Lembrou que o então comandante do Exército, general Villas Bôas, tinha 300 mil homens armados que majoritariamente apoiavam a candidatura de Jair Bolsonaro. Por sua vez, o candidato e seus seguidores, incluindo militares, colocavam sob suspeita a lisura do processo eleitoral, em especial as urnas eletrônicas. O TSE, portanto, deveria ser claro e firme em seus posicionamentos. Era preciso demonstrar o perfeito funcionamento das instituições.
 
Quem ouviu as palavras de Toffoli ficou com a sensação de que as suspeitas de instabilidade não eram chifre em cabeça de cavalo: de fato, era de incerteza o clima sobre os rumos do país.
 
 
***
 

“Nós éramos parceiros aqui dentro.”
 
Assim, com o verbo no imperfeito, Lewandowski lembrou da relação com Ayres Britto. A aliança se deteriorou durante os preparativos para o julgamento do mensalão. “Ele me traiu.” 
 
Ambos se recordam da tática dos Republicanos, bando que os juntou a Joaquim Barbosa e Cármen Lúcia para fazer frente ao grupo majoritário — e adversário — que havia no tribunal: se um daqueles quatro fosse atacado em plenário, outro saía em defesa, mesmo sem concordar com o argumento jurídico do aliado. Britto costumava capitanear a reação. 
 
Mas as alianças no Supremo são anéis de vidro.

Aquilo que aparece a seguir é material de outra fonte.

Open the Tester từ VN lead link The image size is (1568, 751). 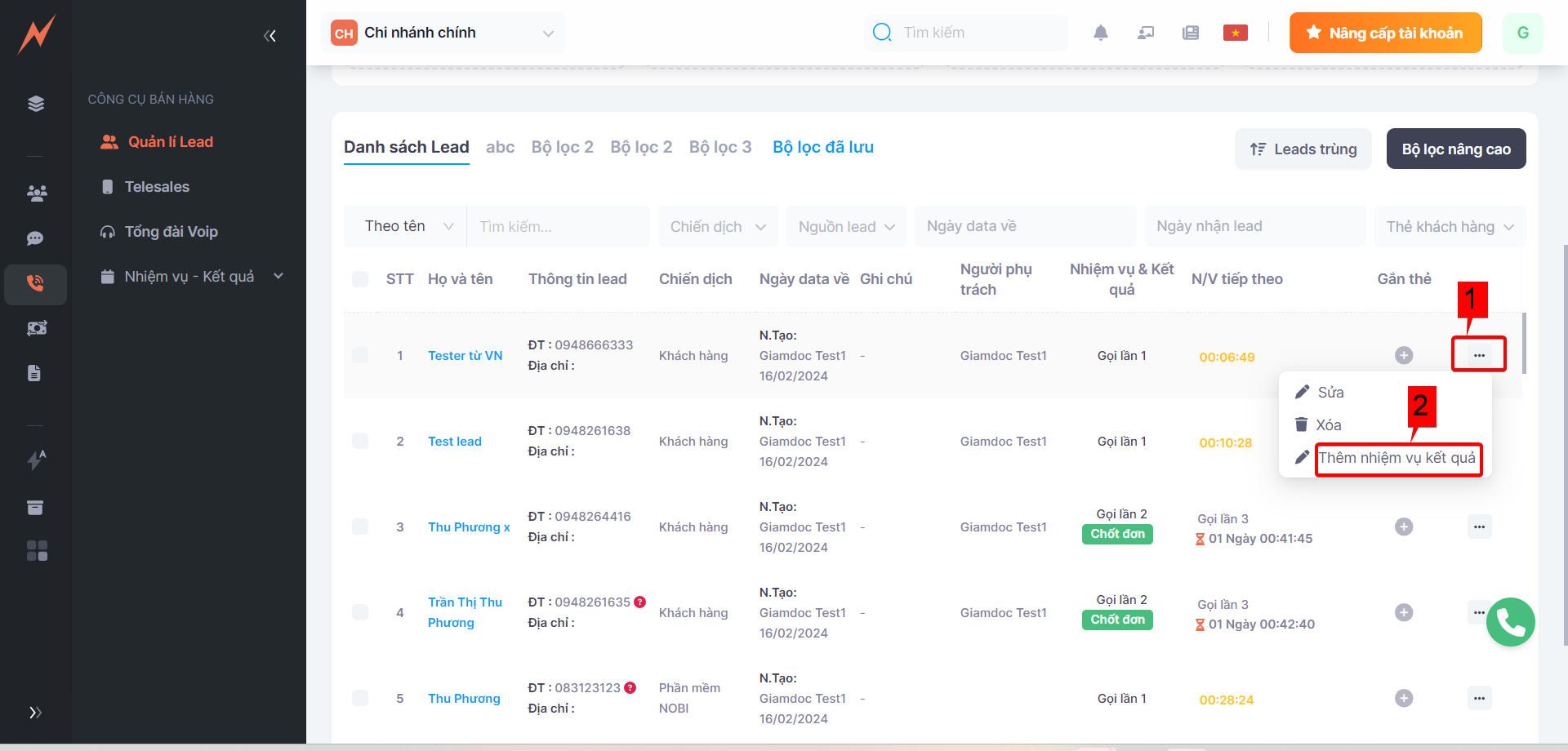[465, 356]
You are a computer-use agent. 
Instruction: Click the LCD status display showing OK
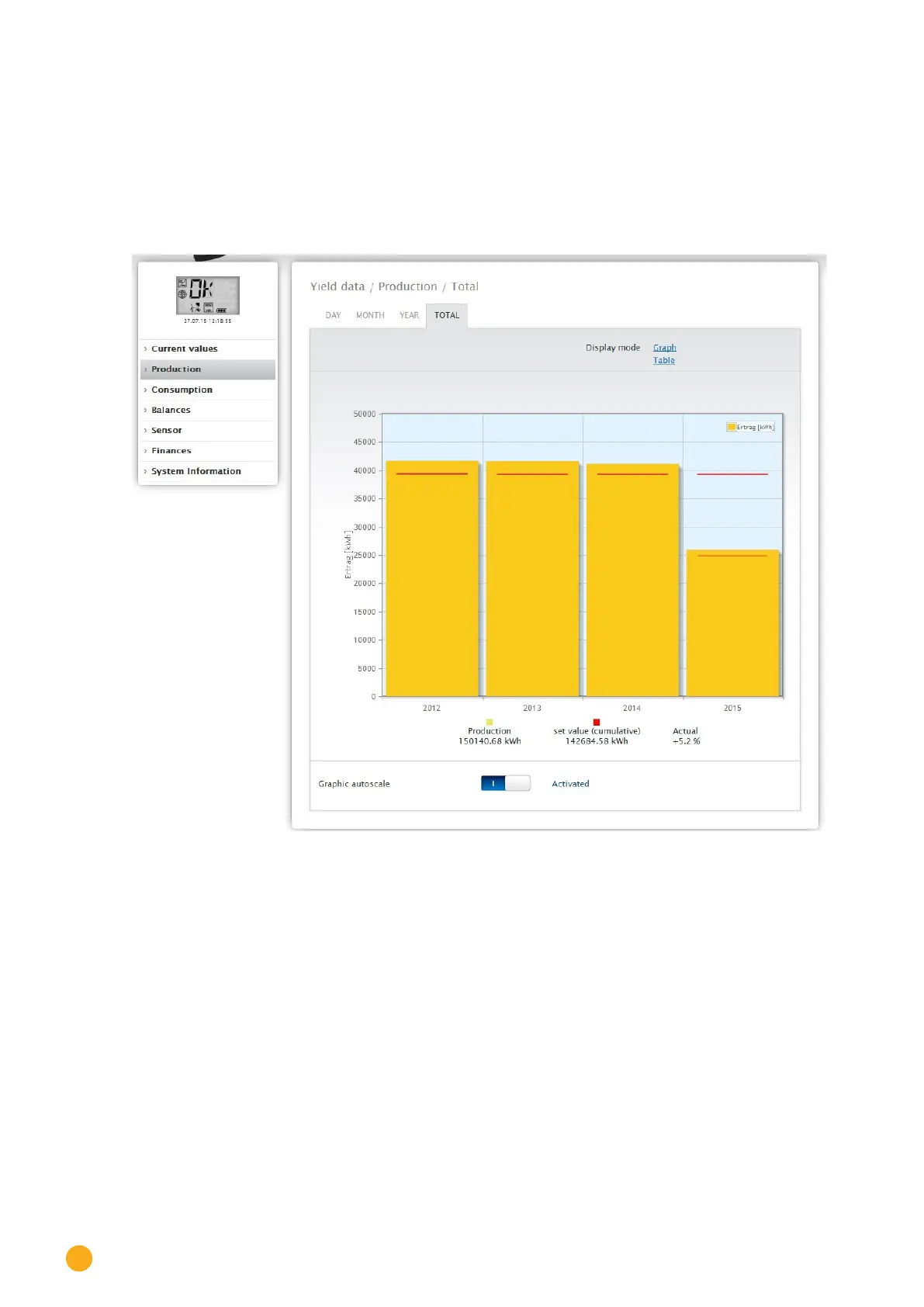(207, 295)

O que os julgamentos da constitucionalidade da Lei da Ficha Limpa e da Lei de Anistia uniram — Britto e Lewandowski votaram juntos —, a ação penal do mensalão desfez.
 
Do mesmo modo, o abismo entre Lewandowski e Gilmar Mendes no julgamento da AP 470, o mensalão, aparentemente intransponível, foi aterrado depois da Lava Jato. Barroso e Mendes, inconciliáveis se o assunto é direito criminal, aproximam‑se quando o que está em jogo é a economia, mais precisamente o liberalismo econômico.
 
O mesmo Barroso, em dupla com Fachin na missão de preservar ações da Lava Jato, se afastou do colega para minar o direito de greve de servidores públicos, por exemplo. E foi Fachin, ladeado por Rosa Weber na visão pró‑trabalhador, que se apartou da colega quando esteve em julgamento a constitucionalidade da execução da pena após condenação criminal em segunda instância — ela contra, ele a favor. Weber, que divergia de Alexandre de Moraes sobre a constitucionalidade do ensino religioso confessional nas escolas públicas, votou com o colega quando se discutiu o decreto de indulto assinado pelo presidente Michel Temer.
 
A multiplicidade de combinações no plenário de onze integrantes escancara um Supremo diverso em sua composição, abrangente em suas atribuições e temáticas, maleável no trato com a jurisprudência e seus precedentes. Desde a promulgação da Constituição de 1988, 25 ministros foram nomeados para o tribunal. No atual stf, o adversário de hoje pode ser o aliado de amanhã.